A Love for Reading Books. As a young child growing up in Pennsylvania, not yet able to read or write, I’d pretend a story from the colorful cartoons printed on the back of a corn flakes cereal box. Alphabet letters scribbled inside odd-shaped bubbles. But, having no idea what they meant the only thing in my mind to do was to make something up.
As my sister and I learned to read our grandparents bought sets of children’s encyclopedias for us. Wonderful books about different lands, cultures, and peoples. My favorite was the one on Lapland. The people wore vibrantly-colored clothing and shoes that turned up at the toes tied with ribbons. Most of all, reading those beloved books invoked a sense of being swept away to a distant ethereal world.
By the age of 12, I was reading Alfred Hitchcock. A favorite of his – “Stories That Scared Even Me”, a collection of scary short stories. As a member of Hitch’s Mystery Magazine Club, a fresh magazine arrived in the postal mail every month containing ads to take a trip on the Orient Express Dinner Train where the lights go out, murder is staged and enraptured guests are tasked with figuring out who did it. It has always been a romantic fantasy of mine to ride that dinner train for a tasty evening of a good who done it adventure.

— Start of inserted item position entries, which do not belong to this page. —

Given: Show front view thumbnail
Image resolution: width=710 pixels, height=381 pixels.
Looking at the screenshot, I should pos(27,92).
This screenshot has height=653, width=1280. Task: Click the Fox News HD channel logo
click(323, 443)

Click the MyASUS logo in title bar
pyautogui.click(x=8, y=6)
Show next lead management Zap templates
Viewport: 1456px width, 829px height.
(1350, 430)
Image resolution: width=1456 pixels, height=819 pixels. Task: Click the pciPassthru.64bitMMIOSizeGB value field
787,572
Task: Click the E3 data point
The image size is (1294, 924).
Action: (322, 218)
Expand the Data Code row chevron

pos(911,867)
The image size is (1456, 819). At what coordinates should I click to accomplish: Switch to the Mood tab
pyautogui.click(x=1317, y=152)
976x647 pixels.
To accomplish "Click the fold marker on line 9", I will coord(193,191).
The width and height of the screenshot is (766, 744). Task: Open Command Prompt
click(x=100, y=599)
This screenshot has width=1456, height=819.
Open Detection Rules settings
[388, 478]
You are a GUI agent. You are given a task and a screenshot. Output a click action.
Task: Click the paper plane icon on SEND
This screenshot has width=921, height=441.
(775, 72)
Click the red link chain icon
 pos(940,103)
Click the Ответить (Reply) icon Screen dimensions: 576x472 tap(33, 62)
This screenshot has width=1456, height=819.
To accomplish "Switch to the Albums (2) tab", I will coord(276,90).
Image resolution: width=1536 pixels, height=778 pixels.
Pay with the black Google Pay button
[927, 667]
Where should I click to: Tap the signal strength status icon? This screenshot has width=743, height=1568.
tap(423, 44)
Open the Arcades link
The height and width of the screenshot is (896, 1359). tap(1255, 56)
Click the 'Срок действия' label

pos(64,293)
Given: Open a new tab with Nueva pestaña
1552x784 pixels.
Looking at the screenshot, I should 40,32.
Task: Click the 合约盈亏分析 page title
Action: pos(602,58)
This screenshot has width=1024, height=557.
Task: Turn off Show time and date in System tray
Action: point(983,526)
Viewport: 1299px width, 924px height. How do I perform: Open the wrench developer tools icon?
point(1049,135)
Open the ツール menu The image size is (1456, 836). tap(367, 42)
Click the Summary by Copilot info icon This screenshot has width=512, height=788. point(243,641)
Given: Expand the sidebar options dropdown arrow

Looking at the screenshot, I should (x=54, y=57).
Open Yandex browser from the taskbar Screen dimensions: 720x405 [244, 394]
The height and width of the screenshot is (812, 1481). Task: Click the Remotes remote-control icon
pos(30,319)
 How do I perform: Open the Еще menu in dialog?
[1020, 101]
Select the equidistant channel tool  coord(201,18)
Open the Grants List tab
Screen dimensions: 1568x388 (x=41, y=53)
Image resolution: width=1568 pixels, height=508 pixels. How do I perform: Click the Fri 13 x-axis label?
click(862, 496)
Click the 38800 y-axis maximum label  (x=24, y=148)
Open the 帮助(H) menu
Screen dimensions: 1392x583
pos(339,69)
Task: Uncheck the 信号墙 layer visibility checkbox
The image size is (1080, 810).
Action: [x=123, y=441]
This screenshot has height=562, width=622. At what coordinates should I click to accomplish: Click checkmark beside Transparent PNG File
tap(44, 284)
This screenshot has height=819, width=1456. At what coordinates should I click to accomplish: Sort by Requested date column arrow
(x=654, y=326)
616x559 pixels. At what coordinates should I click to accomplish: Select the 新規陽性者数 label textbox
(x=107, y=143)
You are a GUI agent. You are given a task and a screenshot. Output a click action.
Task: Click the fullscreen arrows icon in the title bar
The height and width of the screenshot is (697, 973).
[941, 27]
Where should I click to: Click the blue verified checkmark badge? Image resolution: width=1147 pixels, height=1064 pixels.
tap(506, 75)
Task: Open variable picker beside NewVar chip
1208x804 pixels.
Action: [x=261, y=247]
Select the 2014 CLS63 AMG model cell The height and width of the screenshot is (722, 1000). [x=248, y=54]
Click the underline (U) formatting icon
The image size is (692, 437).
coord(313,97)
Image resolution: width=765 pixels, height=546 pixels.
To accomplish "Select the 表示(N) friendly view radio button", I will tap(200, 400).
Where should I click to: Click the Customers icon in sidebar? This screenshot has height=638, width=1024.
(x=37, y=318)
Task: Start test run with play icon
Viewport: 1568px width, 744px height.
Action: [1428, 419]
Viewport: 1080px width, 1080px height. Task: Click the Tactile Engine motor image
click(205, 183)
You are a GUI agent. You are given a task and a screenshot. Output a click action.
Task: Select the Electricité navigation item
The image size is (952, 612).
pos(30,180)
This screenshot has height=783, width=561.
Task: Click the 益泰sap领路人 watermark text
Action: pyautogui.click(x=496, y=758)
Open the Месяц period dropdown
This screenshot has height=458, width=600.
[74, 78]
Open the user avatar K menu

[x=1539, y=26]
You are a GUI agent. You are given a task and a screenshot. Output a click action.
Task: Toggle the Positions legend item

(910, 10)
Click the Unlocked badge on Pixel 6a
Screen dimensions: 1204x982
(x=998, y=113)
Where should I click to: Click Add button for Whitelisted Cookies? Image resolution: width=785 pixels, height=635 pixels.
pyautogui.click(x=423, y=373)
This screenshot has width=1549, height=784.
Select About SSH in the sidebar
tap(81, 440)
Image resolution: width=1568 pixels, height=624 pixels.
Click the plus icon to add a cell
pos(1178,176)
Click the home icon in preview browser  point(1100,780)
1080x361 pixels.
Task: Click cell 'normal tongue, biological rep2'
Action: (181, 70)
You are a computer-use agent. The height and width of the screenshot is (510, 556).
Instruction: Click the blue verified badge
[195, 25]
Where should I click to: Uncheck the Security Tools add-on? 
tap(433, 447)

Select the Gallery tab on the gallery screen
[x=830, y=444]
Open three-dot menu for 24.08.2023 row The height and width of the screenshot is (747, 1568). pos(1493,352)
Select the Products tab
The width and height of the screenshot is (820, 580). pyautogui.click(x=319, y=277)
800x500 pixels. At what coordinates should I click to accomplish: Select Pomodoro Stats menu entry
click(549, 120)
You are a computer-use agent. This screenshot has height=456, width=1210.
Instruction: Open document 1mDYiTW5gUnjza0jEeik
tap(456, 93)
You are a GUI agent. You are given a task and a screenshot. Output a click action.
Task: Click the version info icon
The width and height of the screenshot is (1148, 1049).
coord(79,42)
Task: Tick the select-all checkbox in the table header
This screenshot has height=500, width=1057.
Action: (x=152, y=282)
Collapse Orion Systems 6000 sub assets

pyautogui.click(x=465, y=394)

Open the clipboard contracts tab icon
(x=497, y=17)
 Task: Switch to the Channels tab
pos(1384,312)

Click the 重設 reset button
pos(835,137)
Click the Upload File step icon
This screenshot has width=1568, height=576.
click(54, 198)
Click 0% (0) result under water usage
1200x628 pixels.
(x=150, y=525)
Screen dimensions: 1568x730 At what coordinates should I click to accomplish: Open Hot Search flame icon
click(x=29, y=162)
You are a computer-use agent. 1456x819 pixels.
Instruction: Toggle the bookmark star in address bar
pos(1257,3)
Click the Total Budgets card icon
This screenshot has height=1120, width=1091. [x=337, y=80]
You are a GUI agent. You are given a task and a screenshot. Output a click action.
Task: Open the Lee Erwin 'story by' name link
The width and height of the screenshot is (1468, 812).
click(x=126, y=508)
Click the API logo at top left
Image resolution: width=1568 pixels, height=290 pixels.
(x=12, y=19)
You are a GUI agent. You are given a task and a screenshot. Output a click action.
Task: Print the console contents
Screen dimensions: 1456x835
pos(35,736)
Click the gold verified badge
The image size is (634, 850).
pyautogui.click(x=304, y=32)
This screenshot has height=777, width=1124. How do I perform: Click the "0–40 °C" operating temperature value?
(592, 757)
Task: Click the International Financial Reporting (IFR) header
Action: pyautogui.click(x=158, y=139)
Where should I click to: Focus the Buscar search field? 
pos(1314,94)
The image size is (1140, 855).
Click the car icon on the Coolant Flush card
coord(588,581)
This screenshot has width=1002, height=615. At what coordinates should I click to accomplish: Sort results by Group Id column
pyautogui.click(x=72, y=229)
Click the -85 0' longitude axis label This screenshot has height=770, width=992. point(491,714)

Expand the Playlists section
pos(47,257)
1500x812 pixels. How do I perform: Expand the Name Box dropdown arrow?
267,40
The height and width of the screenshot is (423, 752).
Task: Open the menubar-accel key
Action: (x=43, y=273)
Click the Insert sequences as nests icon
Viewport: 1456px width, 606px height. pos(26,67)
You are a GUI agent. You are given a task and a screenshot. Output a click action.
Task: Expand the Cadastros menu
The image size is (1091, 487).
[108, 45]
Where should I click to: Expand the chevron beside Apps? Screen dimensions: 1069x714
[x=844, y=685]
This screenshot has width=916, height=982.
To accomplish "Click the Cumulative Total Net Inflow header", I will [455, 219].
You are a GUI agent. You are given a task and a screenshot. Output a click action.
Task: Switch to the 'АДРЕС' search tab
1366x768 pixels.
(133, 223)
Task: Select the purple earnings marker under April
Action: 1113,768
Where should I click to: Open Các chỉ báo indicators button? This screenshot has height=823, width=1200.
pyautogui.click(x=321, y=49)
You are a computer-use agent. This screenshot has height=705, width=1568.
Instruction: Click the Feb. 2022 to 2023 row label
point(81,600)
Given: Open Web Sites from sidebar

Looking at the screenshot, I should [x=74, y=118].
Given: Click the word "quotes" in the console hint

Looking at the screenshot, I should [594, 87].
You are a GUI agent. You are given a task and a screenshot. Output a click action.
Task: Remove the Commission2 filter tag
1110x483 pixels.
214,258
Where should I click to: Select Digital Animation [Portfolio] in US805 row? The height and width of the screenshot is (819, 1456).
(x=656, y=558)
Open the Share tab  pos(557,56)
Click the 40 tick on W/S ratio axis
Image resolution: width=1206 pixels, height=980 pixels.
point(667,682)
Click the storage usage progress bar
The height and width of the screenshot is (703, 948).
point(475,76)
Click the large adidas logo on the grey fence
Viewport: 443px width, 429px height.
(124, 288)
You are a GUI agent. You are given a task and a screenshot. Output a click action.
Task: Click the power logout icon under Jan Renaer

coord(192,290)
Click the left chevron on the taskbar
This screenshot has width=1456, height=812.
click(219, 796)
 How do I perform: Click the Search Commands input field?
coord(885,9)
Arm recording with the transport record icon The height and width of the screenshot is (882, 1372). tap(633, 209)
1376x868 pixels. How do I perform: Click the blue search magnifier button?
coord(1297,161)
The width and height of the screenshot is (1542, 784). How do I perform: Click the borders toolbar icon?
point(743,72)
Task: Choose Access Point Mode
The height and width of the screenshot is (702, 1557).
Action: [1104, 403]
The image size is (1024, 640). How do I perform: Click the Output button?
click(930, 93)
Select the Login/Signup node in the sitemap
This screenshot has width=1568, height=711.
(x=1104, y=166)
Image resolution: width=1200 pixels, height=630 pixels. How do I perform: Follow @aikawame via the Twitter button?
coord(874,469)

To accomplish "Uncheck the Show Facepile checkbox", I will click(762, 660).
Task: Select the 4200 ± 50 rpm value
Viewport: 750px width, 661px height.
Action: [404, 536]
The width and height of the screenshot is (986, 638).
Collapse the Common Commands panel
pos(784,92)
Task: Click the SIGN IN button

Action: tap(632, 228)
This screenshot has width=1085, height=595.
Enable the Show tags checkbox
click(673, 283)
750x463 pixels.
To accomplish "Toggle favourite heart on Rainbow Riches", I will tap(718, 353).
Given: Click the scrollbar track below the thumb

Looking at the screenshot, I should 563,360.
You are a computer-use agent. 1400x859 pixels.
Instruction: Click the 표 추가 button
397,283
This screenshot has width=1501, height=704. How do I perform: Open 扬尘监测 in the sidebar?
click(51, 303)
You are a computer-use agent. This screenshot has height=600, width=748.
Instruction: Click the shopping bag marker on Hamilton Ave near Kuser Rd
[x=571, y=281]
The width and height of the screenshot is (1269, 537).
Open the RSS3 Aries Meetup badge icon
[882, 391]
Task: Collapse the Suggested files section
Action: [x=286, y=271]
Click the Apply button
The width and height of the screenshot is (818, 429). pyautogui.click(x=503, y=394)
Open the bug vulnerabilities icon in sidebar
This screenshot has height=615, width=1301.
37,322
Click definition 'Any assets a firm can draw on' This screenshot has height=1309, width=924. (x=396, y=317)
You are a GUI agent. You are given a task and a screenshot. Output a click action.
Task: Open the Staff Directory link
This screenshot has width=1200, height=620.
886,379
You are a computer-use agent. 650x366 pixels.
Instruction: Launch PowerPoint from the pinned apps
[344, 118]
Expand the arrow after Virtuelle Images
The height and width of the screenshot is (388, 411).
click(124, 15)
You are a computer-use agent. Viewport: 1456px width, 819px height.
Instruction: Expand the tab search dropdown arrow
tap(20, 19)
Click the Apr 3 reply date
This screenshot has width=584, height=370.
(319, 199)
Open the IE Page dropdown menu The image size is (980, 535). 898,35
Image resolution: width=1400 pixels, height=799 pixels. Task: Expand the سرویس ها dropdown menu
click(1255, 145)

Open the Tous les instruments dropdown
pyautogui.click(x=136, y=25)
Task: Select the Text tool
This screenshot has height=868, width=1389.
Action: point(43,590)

The Book Mobile came to our neighborhood once every week all summer long while school was out. This prepubescent young girl was ever faithful to be first in line returning the previous week’s borrowed books and choosing two others for another glorious week of voracious reading. I chose books like spine-chilling murder mysteries, the eerie paranormal, and the creepy supernatural. Fantastic edge of your seat tales set amidst esoteric characters. They served as magical flying carpets to another time and space.
It was the suspense that I loved, knowing that they were just stories and a figment of someone’s lively imagination. There were no nightmares. That didn’t happen until I saw The Exorcist.
It made me a shakey basket case for two weeks jumping at the sight of my own shadow. Swore I’d never watch it again. Well, that was a lie. I went back several times to see the parts that I missed when I had covered my eyes. The scariest movie I’d ever seen in my life
Later, it was the likes of Stephen King, Patricia Cornwell, Barker, Koontz, and Christie. Prolific writers of ghostly encounters and the dark abstruse angles of human nature. However, “To Kill A Mockingbird” by Harper Lee, is an all-time treasured literary classic. It was required reading in elementary school and I loved every word of it.
Now, all grown up it is time to pen and self-publish my own writing. Stirring events that have occurred in my life deserve to have juicy stories are woven around them that can transport readers to another time, another space, and beyond. May you find reading the stories as enjoyable as I have enjoyed writing them.